When I was editor of a newspaper, I knew about my staff, watched them to make sure they were working hard to report things accurately to the public. I think police performance is even more critical since police can arrest anyone anytime, and because police frequently, accidentally, carelessly, or deliberately (George Floyd) kill people.
• The city has had a contract with Michael Gennaco, head of the OIR Group, which serves as independent outside police auditors. Palo Alto had used the group for several years. I've read some of Gennaco's investigative reports and they were direct, honest, and in the process of auditing police work, he found out problems in the department the public was not aware of. Then a couple of limitations were put on Gennaco (i.e., all police-to-police issues go directly to the city's HR department). The public got angry; the council listened, and ended up expanding Gennaco's work.

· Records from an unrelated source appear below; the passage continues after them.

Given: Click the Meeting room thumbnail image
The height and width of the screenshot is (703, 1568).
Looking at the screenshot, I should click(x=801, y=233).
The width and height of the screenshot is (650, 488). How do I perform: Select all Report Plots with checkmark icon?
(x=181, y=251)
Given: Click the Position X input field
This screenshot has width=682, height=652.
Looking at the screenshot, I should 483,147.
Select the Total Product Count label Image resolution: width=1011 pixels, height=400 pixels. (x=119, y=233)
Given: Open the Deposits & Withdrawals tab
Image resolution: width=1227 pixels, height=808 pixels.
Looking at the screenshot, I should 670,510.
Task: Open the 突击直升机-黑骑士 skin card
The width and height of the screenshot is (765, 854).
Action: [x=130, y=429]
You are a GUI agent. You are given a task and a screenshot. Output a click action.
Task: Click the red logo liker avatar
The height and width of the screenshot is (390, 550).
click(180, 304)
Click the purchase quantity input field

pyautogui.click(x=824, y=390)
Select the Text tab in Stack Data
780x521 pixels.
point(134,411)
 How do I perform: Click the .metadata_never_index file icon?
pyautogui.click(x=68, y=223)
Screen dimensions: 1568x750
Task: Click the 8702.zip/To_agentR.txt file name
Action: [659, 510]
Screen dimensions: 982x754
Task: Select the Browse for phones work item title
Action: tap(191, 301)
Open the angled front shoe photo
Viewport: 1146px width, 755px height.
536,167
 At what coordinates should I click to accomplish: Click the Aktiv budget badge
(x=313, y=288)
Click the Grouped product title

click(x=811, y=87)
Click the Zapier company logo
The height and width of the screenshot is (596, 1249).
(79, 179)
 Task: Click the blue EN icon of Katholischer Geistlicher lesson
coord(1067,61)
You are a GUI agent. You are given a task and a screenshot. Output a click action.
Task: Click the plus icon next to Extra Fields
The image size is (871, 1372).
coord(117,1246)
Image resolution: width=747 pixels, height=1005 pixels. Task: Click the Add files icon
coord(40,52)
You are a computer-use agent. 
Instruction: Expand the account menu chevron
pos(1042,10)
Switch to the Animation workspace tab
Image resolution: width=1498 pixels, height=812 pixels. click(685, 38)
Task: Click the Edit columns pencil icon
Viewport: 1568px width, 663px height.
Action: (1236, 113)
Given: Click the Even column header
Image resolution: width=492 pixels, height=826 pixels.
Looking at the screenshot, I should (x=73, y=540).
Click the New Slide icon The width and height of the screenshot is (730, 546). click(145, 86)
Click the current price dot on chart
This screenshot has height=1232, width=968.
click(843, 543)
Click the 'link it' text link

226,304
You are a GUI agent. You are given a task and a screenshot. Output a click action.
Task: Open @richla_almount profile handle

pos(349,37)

• However, in delving into the issue, Gennaco said he still, in late December, has not received from Jonsen all the documents he needs from the 2018 incident. So, the Benitez case will not be included in his next report. How long does it take to get information on a police assault issue?
My conclusions? There a several problems in the Palo Alto Police Department the last couple of years, particularly lack of transparency. The department has closed off ways to get information to the public. I've read in the Mercury that police departments in the state are known for their reluctance to release information about police activities, but that doesn't make the opaqueness right. We, the public, have a right to know.
This is an important issue facing Palo Alto. How can we trust the chief to tell us what is happening in our town when there is a deliberate blind being pulled down seemingly to cover up police problems?
I wonder if department officials, including the chief, want to keep things quiet so it looks to the public that we have great police officers? Or, is there less transparency because the police simply want to protect each other?
I think the council needs to carefully monitor what the department is withholding, and make policy changes as needed. I know Gennaco can be a big help to the council--and I hope his work continues to expand. Gennaco is paid $91,700 a year (for an estimated 24 investigations this coming year).
Most of this information came from the Palo Alto Daily Post and the Palo Alto Weekly, and conversations with a DA official and with Michael Gennaco, an independent police auditor and head of the OIR Group, as well as my tracking of police incidents the past couple of years.